The centre is also in the process of comparing its social media results with the track record of polling organizations, trying to see which produces more accurate results, Naquin said.
“We do what we can to caveat that we may be getting an overrepresentation of the urban elite,” said Naquin, acknowledging that only a small slice of the population in many areas being monitored has access to computers and Internet.
But he points out that access to social media sites via cellphones is growing in regions including Africa, allowing a wider swath of the population to share views online.
Sites such as Facebook and Twitter also have become a key resource for following a fast-moving crisis such as the riots that raged across Bangkok in April and May of last year, the centre’s deputy director said. The Associated Press agreed not to identify him because he sometimes works undercover in foreign countries.
As director, Naquin is identified publicly by the agency although the location of the centre is kept secret to deter attacks, whether physical or electronic.
The deputy director was one of a skeleton crew of 20 U.S. government employees who kept the U.S. Embassy in Bangkok running throughout the riots as protesters surged through the streets, swarming the embassy neighbourhood and trapping U.S. diplomats and Thais alike in their homes.
The army moved in, and traditional media reportage slowed to a trickle as local journalists were either trapped or cowed by government forces.
“But within an hour, it was all surging out on Twitter and Facebook,” the deputy director said.
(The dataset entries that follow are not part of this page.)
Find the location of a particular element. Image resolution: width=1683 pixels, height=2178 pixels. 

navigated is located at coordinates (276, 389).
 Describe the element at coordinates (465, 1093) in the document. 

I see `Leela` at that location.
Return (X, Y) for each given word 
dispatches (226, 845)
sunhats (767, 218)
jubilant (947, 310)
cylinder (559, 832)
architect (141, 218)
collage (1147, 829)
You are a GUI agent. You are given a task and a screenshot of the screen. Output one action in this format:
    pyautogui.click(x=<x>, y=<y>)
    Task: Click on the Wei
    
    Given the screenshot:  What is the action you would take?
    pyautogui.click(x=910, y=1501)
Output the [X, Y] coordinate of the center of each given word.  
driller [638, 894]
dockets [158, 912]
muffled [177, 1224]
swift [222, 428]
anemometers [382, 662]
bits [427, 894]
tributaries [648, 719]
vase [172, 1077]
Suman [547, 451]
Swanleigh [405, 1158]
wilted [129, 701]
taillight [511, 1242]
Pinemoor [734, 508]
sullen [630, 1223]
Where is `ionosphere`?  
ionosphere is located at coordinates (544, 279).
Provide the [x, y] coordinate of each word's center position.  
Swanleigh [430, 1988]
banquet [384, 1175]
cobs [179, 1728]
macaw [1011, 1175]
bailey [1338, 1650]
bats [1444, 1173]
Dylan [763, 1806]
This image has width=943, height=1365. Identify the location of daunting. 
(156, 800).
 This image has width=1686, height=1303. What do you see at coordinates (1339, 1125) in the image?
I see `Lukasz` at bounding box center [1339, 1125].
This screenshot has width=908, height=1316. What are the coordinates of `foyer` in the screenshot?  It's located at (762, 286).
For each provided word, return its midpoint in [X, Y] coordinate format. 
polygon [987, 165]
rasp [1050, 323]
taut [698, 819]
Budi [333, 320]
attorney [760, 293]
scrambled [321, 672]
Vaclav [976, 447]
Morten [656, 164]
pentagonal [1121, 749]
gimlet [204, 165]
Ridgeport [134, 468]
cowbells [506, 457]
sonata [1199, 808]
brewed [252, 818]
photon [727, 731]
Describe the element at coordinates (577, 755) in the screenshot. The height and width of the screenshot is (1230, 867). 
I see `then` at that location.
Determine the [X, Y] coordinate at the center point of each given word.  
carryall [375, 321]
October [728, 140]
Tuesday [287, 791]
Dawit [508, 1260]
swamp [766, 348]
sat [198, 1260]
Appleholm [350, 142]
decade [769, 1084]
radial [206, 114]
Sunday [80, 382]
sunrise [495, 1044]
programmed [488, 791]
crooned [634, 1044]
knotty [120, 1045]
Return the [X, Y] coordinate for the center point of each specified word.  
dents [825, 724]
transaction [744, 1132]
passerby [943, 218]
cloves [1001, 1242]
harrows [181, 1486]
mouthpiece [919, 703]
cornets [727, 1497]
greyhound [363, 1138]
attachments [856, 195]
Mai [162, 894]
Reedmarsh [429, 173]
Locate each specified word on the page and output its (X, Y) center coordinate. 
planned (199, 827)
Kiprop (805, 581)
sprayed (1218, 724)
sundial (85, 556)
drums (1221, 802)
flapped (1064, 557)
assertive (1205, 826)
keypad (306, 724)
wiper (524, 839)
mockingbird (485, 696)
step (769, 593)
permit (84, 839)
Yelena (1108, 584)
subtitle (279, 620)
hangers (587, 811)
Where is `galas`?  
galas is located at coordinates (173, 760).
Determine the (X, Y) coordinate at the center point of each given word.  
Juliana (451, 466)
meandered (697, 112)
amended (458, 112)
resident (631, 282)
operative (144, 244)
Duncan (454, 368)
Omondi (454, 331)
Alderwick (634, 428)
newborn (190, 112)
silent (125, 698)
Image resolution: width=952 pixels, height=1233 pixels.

The CIA homed in on 12 to 15 users who tweeted situation reports and cellphone photos of demonstrations.
The CIA staff cross-referenced the tweeters with the limited news reports to figure out who among them was providing reliable information. Tweeters also policed themselves, pointing out when someone else had filed an inaccurate account.
“That helped us narrow down to those dozen we could count on,” the deputy director said.
Ultimately, some two-thirds of the reports coming out of the embassy and being sent back to all branches of government in Washington came from the CIA’s open source analysis throughout the crisis.